═══ Data supplied

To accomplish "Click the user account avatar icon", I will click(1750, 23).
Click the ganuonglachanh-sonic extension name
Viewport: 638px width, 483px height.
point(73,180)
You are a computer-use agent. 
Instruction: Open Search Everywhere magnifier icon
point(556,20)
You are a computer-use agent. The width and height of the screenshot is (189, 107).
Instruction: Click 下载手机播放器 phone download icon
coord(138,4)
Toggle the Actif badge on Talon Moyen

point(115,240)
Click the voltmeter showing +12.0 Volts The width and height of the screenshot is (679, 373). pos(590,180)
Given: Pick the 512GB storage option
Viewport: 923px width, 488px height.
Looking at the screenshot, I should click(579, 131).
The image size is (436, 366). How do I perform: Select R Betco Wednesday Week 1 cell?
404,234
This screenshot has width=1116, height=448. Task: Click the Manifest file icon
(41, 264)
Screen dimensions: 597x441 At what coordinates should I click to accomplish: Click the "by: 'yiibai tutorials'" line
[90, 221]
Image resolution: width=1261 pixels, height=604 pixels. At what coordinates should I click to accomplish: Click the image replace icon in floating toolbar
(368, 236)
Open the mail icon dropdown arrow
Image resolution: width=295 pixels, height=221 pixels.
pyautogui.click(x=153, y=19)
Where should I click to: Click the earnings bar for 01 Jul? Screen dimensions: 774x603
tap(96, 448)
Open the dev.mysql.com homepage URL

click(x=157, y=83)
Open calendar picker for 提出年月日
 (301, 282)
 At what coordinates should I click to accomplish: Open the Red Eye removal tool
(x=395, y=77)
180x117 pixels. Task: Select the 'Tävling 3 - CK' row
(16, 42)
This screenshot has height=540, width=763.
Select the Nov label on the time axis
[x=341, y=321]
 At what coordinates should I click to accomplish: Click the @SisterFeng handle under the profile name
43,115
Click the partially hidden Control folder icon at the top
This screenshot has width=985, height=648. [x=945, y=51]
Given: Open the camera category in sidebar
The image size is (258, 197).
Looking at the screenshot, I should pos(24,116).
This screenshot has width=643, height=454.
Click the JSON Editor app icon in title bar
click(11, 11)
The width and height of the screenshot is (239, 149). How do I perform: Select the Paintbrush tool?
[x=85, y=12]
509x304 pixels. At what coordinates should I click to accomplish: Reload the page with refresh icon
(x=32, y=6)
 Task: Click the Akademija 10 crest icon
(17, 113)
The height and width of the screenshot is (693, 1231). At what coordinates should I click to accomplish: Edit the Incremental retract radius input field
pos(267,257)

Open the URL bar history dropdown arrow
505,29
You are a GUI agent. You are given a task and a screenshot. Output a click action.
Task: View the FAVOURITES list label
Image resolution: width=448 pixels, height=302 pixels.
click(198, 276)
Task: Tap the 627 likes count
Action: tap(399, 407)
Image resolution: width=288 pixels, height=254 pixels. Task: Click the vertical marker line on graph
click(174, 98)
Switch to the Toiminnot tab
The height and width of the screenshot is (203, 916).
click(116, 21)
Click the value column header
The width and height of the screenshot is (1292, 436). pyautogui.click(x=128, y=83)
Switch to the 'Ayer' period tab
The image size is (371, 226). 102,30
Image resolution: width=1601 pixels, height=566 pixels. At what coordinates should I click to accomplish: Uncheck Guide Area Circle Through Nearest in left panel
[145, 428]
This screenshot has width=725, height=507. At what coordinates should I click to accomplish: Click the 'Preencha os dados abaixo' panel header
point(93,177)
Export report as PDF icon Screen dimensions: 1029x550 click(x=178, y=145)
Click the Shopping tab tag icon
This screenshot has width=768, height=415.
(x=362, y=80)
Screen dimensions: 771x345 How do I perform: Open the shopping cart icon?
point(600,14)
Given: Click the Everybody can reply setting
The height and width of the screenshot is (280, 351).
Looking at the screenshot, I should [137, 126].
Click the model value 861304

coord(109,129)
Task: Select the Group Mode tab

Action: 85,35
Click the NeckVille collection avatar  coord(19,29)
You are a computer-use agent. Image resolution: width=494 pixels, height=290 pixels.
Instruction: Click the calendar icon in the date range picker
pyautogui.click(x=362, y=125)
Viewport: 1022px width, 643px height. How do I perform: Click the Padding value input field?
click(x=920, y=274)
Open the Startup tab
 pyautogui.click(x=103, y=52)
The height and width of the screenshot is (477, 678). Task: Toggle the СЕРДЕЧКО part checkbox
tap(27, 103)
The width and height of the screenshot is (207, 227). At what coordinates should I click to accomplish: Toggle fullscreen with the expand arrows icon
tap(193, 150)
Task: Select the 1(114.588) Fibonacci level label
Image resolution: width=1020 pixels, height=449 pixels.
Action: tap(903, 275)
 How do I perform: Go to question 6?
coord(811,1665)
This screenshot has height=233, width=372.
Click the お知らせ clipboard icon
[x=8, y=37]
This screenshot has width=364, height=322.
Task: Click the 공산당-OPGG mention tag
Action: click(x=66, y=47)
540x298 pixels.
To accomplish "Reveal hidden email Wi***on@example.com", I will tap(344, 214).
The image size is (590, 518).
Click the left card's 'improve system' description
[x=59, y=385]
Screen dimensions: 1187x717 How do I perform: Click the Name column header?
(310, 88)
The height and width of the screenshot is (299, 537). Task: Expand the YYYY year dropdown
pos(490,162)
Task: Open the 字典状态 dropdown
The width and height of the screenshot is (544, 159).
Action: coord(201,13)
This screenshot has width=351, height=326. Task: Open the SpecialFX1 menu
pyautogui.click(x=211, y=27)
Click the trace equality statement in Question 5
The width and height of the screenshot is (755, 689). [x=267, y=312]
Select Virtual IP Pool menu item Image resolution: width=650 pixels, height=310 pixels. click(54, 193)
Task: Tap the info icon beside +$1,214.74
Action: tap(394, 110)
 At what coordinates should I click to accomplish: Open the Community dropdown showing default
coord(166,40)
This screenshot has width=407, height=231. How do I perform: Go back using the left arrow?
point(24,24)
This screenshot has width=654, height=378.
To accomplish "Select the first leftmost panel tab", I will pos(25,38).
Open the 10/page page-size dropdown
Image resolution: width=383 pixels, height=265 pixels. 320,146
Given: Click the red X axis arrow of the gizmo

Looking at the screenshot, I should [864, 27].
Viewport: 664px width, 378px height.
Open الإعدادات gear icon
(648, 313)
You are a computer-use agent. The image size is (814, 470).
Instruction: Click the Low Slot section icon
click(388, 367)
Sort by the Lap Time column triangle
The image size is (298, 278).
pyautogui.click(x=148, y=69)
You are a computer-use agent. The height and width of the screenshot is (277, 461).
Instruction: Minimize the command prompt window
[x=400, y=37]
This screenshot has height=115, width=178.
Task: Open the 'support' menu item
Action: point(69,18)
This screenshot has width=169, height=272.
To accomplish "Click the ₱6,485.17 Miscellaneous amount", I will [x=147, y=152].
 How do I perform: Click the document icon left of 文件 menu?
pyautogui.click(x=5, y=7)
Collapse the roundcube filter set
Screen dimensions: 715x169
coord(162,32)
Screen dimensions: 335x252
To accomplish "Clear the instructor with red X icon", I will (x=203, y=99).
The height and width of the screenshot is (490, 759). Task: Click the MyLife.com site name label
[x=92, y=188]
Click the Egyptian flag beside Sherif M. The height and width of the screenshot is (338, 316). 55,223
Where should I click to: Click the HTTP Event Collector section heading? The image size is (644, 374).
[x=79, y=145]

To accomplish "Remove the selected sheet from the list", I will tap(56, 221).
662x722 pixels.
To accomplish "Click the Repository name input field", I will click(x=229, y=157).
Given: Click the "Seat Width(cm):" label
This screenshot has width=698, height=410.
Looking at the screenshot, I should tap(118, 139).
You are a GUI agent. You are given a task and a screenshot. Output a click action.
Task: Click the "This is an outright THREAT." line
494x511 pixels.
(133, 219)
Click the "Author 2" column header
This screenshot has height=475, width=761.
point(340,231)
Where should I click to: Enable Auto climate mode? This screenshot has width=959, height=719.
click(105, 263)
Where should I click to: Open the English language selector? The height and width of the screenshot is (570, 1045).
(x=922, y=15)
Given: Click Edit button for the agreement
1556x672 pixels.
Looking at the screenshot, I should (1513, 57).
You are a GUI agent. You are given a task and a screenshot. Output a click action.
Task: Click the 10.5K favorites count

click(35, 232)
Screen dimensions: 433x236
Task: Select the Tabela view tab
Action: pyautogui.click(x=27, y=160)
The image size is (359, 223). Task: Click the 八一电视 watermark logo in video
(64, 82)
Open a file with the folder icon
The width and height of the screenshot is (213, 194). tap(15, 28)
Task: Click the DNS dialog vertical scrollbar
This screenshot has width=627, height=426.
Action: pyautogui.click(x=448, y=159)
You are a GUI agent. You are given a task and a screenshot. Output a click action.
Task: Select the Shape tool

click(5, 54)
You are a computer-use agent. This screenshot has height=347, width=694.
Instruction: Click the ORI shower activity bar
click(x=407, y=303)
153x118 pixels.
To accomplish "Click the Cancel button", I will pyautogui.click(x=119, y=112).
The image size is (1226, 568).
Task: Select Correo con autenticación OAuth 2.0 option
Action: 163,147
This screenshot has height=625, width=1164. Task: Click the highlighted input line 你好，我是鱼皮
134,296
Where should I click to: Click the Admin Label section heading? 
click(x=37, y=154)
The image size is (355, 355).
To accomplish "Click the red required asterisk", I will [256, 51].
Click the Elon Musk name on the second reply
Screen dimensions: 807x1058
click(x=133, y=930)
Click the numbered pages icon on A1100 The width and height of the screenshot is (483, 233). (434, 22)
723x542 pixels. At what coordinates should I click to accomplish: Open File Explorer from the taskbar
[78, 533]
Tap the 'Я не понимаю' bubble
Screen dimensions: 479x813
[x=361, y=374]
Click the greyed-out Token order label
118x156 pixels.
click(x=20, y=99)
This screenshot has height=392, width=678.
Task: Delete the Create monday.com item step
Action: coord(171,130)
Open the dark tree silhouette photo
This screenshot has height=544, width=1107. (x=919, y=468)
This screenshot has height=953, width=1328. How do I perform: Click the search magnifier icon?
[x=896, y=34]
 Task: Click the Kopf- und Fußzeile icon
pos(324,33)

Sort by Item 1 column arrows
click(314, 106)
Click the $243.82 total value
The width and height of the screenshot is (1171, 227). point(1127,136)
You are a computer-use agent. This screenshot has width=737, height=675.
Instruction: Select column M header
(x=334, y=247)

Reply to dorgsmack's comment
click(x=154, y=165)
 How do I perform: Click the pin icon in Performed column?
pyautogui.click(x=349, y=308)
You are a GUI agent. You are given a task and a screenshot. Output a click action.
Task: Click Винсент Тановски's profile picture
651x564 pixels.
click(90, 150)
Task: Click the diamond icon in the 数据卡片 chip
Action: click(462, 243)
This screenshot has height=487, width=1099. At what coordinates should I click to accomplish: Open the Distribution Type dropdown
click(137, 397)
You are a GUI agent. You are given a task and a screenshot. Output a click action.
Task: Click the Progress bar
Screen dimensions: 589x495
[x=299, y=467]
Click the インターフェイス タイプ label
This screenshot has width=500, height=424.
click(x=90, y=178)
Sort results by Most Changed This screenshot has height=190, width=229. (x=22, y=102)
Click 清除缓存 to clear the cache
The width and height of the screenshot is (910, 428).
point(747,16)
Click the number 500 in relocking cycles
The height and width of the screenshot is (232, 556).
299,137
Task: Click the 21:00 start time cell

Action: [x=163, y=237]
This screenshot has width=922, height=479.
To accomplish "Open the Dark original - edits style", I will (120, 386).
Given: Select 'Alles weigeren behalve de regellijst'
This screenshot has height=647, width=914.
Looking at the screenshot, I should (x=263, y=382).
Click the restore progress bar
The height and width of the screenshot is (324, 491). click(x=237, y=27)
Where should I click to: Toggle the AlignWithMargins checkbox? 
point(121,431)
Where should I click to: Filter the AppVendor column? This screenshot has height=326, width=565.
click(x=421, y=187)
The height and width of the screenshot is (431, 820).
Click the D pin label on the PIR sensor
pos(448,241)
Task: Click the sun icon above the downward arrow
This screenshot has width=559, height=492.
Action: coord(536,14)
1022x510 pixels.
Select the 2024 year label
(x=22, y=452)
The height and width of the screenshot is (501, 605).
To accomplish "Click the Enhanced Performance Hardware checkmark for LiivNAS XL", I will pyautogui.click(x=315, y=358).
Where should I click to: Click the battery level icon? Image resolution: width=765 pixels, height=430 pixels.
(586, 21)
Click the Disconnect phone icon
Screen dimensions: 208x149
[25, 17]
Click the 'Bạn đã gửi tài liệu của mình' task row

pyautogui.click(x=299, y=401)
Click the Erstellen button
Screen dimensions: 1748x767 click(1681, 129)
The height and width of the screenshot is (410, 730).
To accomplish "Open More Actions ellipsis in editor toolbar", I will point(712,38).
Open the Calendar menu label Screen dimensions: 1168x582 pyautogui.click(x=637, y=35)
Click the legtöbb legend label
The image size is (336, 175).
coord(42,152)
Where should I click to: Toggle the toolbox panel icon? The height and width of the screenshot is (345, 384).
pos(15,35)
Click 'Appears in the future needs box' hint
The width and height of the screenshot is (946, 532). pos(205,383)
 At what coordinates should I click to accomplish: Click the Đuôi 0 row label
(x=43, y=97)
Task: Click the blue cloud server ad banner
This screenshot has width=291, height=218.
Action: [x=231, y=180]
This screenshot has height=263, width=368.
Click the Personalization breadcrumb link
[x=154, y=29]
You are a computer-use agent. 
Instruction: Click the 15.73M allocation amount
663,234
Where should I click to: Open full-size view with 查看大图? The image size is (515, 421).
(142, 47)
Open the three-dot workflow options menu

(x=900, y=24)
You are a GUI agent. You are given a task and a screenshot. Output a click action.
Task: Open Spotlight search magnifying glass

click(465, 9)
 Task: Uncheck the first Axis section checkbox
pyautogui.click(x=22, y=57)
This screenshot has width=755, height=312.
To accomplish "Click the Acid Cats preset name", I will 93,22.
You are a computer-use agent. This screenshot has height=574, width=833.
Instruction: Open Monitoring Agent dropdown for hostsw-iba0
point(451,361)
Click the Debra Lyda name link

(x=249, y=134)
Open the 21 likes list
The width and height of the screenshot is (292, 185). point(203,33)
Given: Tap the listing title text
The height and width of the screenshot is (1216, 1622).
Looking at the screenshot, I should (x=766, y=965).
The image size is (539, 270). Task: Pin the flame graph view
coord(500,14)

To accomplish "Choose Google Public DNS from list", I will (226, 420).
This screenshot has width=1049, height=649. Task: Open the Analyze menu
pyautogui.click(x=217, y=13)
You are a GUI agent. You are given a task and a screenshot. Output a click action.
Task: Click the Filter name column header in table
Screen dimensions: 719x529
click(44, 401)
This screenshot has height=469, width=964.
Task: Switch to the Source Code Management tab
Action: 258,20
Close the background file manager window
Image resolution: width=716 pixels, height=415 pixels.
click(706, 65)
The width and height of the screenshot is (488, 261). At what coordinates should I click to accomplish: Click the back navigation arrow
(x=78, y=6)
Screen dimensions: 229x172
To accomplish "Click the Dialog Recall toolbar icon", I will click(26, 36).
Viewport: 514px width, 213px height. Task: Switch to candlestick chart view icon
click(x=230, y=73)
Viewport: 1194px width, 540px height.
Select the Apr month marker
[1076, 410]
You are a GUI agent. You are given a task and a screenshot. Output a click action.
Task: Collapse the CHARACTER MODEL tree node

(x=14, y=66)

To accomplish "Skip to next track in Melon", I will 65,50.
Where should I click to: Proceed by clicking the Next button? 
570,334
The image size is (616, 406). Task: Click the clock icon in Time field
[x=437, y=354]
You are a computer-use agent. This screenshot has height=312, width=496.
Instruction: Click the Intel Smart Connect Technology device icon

══════

Task description:
Give back, exactly as written, the stretch from the line with "Task: Click the Progress bar" through the line with "This screenshot has width=922, height=479.", and no other lines from the records above.

Output of the task:
Task: Click the Progress bar
Screen dimensions: 589x495
[x=299, y=467]
Click the インターフェイス タイプ label
This screenshot has width=500, height=424.
click(x=90, y=178)
Sort results by Most Changed This screenshot has height=190, width=229. (x=22, y=102)
Click 清除缓存 to clear the cache
The width and height of the screenshot is (910, 428).
point(747,16)
Click the number 500 in relocking cycles
The height and width of the screenshot is (232, 556).
299,137
Task: Click the 21:00 start time cell

Action: [x=163, y=237]
This screenshot has width=922, height=479.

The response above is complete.